Helm Elementary School in Golden Plains is surrounded by miles of farms in the Central Valley.
CREDIT: FERMIN LEAL/EDSOURCE TODAY

On an early morning late last spring about 100 educators from districts serving California’s rural areas trickled into a meeting hall north of Sacramento for the inaugural launch of a network meant to address their isolation and frustration.

Among them were staff from county offices of education, school superintendents, principals and a handful of students. They hailed from as far as southern Imperial County on the Mexican border to remote northern Modoc, from Mono County to the east to coastal Humboldt in the west.

Their common interest: Addressing what they call a crisis in rural education. The goal of the nascent California Rural Ed Network, which launched online Oct. 1, is to join forces to attract new resources, share expertise and focus attention of policy makers to schools outside urban and suburban California — many of them underfunded and serving a preponderance of low-income students.

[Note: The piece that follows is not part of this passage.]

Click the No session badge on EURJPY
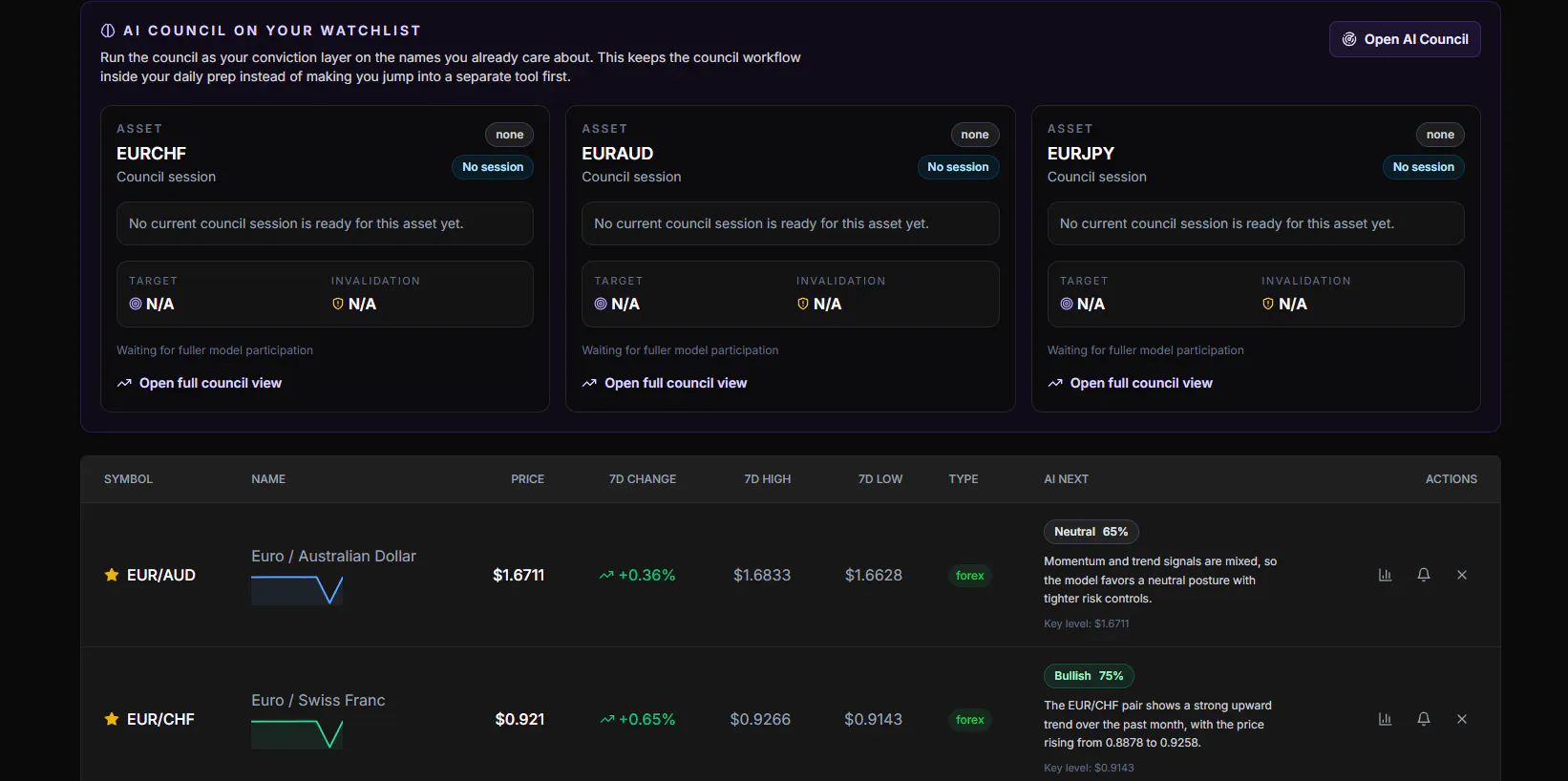 (1423, 167)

When then-Butte County Office of Education Assistant Superintendent Susan Hukkanen addressed the gathering to explain her proposed network, she sounded more like a preacher or a politician than a bureaucrat.

“We are asking you to join other advocates and spokespersons for a completely and overdue focus on isolated, underserved and woefully underfunded rural schools,” she beckoned. “Now is the time to raise our voices to transform our rural schools into viable hubs for their communities.”

Hukkanen was helping to lead a team working to bring “Multi-Tiered System of Support” — known as MTSS — to every school in rural California. The approach is intended to address academic and social-emotional learning for all students and then provide support for those in need of extra assistance.

In her conversations with colleagues in other rural districts, common concerns kept popping up: They felt overlooked, under-resourced, overwhelmed by the needs of their students and families and entirely absent from statewide policy conversations.

“We don’t get the grants because we don’t have the numbers,” said Hukkanen, who came up with the idea last year for a network where educators could share resources.

Federal education officials have designated about a fifth of California’s nearly 10,000 schools as “rural” or “town” schools for purposes of data analysis. Town schools are those located at least 10 miles from an urbanized area — in places like Yucca Valley in Southern California and Oroville in Northern California.

Hukkanen’s effort to organize educators in rural California is novel but the problems are national in scope. A recent report by the National School Boards Association Center for Public Education probes the challenges faced by rural students, who make up a fifth of the nation’s total. It notes that the impact of “poverty, isolation and inequities” are exacerbated “by the lack of attention to the unique needs of this considerable student population.”

Lee Romney

Educators from rural areas across California gather in May 2018 for the inaugural launch of the California Rural Ed Network.

At the gathering last spring, Christine McCormick, director of student support services at Sutter County’s Office of Education, took the microphone next. McCormick helped spearhead the network’s emphasis on rooting its work in research. Its rural research panel recently began uploading a plethora of information to a searchable online resource bank.

“Tell us what you need,” she asked attendees.

And they did. As the morning unfolded, participants spoke of the lack of access to professional development. Just getting there can be challenging. Transportation costs are steep and there are no substitutes to fill in for teachers while they attend workshops. Fluctuating daily attendance wreaks havoc on district budgets. Poor or nonexistent broadband connectivity hampers students from taking online advanced placement courses and educators from relying on online instruction. Too many students don’t complete the courses they need to gain admission to California’s four-year colleges. According to the most recent report of the Rural School and Community Trust, only 22.5 percent of California’s rural high school juniors and seniors had taken the ACT or SAT test — the lowest of any state nationwide.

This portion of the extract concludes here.